EXERCISE
Please reproduce each of the entries below exactly as they appear.

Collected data
--- START ---

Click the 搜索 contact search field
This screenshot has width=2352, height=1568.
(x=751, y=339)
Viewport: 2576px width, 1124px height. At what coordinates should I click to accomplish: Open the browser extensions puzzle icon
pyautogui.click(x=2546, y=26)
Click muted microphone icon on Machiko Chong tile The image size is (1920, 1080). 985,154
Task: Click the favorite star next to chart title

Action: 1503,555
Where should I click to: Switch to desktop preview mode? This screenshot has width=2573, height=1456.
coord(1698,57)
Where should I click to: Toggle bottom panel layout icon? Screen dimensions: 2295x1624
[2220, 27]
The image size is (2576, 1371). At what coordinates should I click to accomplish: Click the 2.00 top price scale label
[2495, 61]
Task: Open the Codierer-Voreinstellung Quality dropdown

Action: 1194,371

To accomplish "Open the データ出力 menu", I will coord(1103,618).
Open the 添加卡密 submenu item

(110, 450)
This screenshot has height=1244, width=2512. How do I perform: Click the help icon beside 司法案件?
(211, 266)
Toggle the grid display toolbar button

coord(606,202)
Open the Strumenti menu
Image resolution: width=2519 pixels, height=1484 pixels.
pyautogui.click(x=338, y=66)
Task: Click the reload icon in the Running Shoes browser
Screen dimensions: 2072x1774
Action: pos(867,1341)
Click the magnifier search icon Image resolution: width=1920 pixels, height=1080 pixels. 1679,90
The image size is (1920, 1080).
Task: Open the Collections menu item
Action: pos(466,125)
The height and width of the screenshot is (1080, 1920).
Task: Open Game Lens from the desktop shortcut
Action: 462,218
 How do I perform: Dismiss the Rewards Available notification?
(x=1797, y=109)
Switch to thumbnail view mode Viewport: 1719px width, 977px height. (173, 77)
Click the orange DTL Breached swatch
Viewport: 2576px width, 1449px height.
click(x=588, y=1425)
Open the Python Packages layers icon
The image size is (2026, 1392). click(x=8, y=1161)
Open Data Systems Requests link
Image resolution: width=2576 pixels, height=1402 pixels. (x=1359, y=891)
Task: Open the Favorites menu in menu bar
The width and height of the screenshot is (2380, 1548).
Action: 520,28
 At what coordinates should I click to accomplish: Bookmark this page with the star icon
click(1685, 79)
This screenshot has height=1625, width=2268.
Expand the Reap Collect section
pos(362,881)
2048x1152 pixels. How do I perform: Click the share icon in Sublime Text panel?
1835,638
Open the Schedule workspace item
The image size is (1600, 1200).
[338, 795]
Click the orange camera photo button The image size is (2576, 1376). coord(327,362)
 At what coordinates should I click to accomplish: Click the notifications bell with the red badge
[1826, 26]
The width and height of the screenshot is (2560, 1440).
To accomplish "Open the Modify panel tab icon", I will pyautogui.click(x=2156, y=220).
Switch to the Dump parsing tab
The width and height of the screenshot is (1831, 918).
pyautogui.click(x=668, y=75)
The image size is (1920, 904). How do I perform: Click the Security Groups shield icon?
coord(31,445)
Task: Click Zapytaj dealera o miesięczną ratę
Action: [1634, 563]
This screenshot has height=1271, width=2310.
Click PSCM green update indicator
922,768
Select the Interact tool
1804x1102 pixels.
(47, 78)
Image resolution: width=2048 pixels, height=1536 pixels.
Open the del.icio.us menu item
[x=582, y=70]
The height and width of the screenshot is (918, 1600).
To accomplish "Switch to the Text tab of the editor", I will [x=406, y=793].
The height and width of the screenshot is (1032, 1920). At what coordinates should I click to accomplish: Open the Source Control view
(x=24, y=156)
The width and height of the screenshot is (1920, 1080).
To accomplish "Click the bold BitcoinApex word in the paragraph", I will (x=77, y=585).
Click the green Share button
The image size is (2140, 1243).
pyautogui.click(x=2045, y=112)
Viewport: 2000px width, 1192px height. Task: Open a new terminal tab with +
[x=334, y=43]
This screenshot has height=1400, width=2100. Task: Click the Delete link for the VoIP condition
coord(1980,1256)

--- END ---

YOUR RESPONSE
Click the 搜索 contact search field
This screenshot has width=2352, height=1568.
(x=751, y=339)
Viewport: 2576px width, 1124px height. At what coordinates should I click to accomplish: Open the browser extensions puzzle icon
pyautogui.click(x=2546, y=26)
Click muted microphone icon on Machiko Chong tile The image size is (1920, 1080). 985,154
Task: Click the favorite star next to chart title

Action: 1503,555
Where should I click to: Switch to desktop preview mode? This screenshot has width=2573, height=1456.
coord(1698,57)
Where should I click to: Toggle bottom panel layout icon? Screen dimensions: 2295x1624
[2220, 27]
The image size is (2576, 1371). At what coordinates should I click to accomplish: Click the 2.00 top price scale label
[2495, 61]
Task: Open the Codierer-Voreinstellung Quality dropdown

Action: 1194,371

To accomplish "Open the データ出力 menu", I will coord(1103,618).
Open the 添加卡密 submenu item

(110, 450)
This screenshot has height=1244, width=2512. How do I perform: Click the help icon beside 司法案件?
(211, 266)
Toggle the grid display toolbar button

coord(606,202)
Open the Strumenti menu
Image resolution: width=2519 pixels, height=1484 pixels.
pyautogui.click(x=338, y=66)
Task: Click the reload icon in the Running Shoes browser
Screen dimensions: 2072x1774
Action: pos(867,1341)
Click the magnifier search icon Image resolution: width=1920 pixels, height=1080 pixels. 1679,90
The image size is (1920, 1080).
Task: Open the Collections menu item
Action: pos(466,125)
The height and width of the screenshot is (1080, 1920).
Task: Open Game Lens from the desktop shortcut
Action: 462,218
 How do I perform: Dismiss the Rewards Available notification?
(x=1797, y=109)
Switch to thumbnail view mode Viewport: 1719px width, 977px height. (173, 77)
Click the orange DTL Breached swatch
Viewport: 2576px width, 1449px height.
click(x=588, y=1425)
Open the Python Packages layers icon
The image size is (2026, 1392). click(x=8, y=1161)
Open Data Systems Requests link
Image resolution: width=2576 pixels, height=1402 pixels. (x=1359, y=891)
Task: Open the Favorites menu in menu bar
The width and height of the screenshot is (2380, 1548).
Action: 520,28
 At what coordinates should I click to accomplish: Bookmark this page with the star icon
click(1685, 79)
This screenshot has height=1625, width=2268.
Expand the Reap Collect section
pos(362,881)
2048x1152 pixels. How do I perform: Click the share icon in Sublime Text panel?
1835,638
Open the Schedule workspace item
The image size is (1600, 1200).
[338, 795]
Click the orange camera photo button The image size is (2576, 1376). coord(327,362)
 At what coordinates should I click to accomplish: Click the notifications bell with the red badge
[1826, 26]
The width and height of the screenshot is (2560, 1440).
To accomplish "Open the Modify panel tab icon", I will pyautogui.click(x=2156, y=220).
Switch to the Dump parsing tab
The width and height of the screenshot is (1831, 918).
pyautogui.click(x=668, y=75)
The image size is (1920, 904). How do I perform: Click the Security Groups shield icon?
coord(31,445)
Task: Click Zapytaj dealera o miesięczną ratę
Action: [1634, 563]
This screenshot has height=1271, width=2310.
Click PSCM green update indicator
922,768
Select the Interact tool
1804x1102 pixels.
(47, 78)
Image resolution: width=2048 pixels, height=1536 pixels.
Open the del.icio.us menu item
[x=582, y=70]
The height and width of the screenshot is (918, 1600).
To accomplish "Switch to the Text tab of the editor", I will [x=406, y=793].
The height and width of the screenshot is (1032, 1920). At what coordinates should I click to accomplish: Open the Source Control view
(x=24, y=156)
The width and height of the screenshot is (1920, 1080).
To accomplish "Click the bold BitcoinApex word in the paragraph", I will (x=77, y=585).
Click the green Share button
The image size is (2140, 1243).
pyautogui.click(x=2045, y=112)
Viewport: 2000px width, 1192px height. Task: Open a new terminal tab with +
[x=334, y=43]
This screenshot has height=1400, width=2100. Task: Click the Delete link for the VoIP condition
coord(1980,1256)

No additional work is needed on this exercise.